▶ _Exercise details_
From the blog post below about recovering from surgery, list the parts of the body where the leftover CO2 tends to settle.

Thursday, May 16, 2013

Recovery and CO2

Angus greets the irises.
     Surgery was fascinating. Well, not the surgery since I wasn't "there" when it happened in an awareness sense but oh my! The part where you go under is seriously so final and sudden, without warning or memory!  The last words I remember saying were "In the moment," then it was <LIGHTS OUT> until the superfantastic-percoset-ride upon waking. WOW. That was weird. The nurse called me "a real trooper." Just for sitting up and putting my clothes on! My mother was never that complimentary.
Minimalism, flesh as canvas.
     The whole non-awareness part and how drugs can induce that has me fascinated about states of awareness and neurology. Just what is memory? What is awareness? If you can turn it off so definitively and quickly, without any memory whatsoever, what is going on when we think, or when we think we're thinking? Awareness, self-awareness is truly an amazing thing. At any given moment, just be amazed that you can contemplate at all.
SPRING HAS ARRIVED. Including the lovely poison ivy bordering the irises.
     As for the surgery, the CO2 part is the biggest pain, literally. Well, I'm not sure I'd call it pain as much as discomfort that moves around your body. In laproscopic surgery, they poke holes in you and blow your belly up with CO2 so they can move around under the skin. When they're done, they remove the surgical tools and push the air out of your belly, as much as they can. (I had comical visions of me flying around the OR erratically like a balloon when it was described to me prior to my surgery. When they actually strapped my legs down on the table in the OR, I couldn't help giggling.) However, they can't get all the CO2 out and so it has to dissipate through your diaphragm and throughout your abdominal cavity. It tends to settle in your upper chest and shoulders (and neck) causing some feelings like you're having a heart attack except that it's just pressure from the gas. The remedy is to move, to walk, in order to help the body move the CO2 out of your system. And that's where I am now, balancing moving, working and walking without over-exerting myself. Other than that, so far, so good. I'm even back at glazing the pots I bisqued the day after surgery (thanks to my husband and mother-in-law for helping me fire the kiln and unload!). I have other trays, mugs and slab bowls to carve for additional bisque firings. I'm a bit behind where I'd like to be but really, pretty pleased with where I am, considering this unexpected health adventure. And all my irises are blooming! What a bonus!

▶ _Input data_
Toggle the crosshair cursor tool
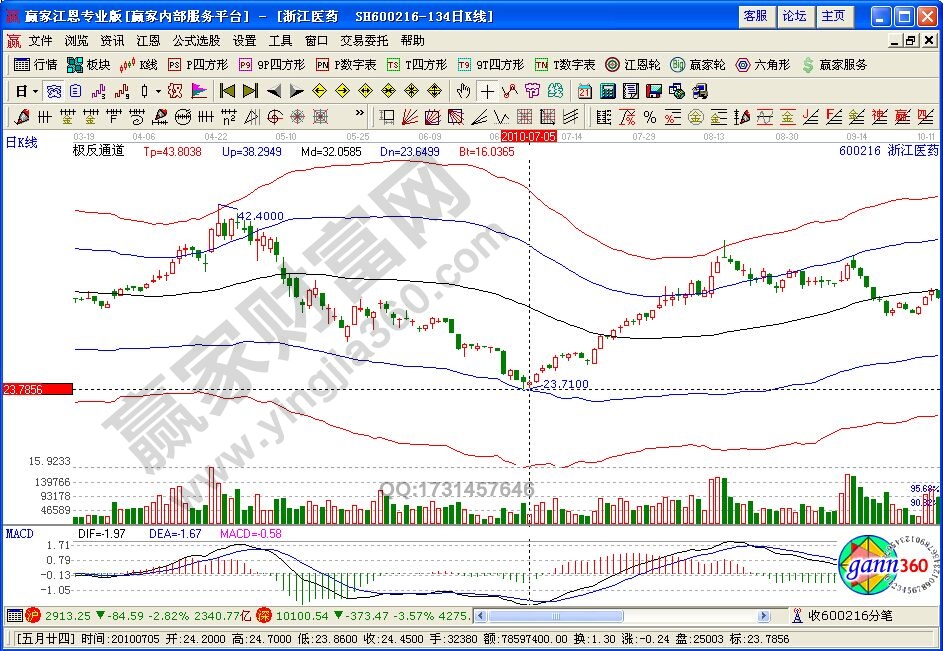[x=485, y=90]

▶ _Problem solution_
- Upper chest
- Shoulders
- Neck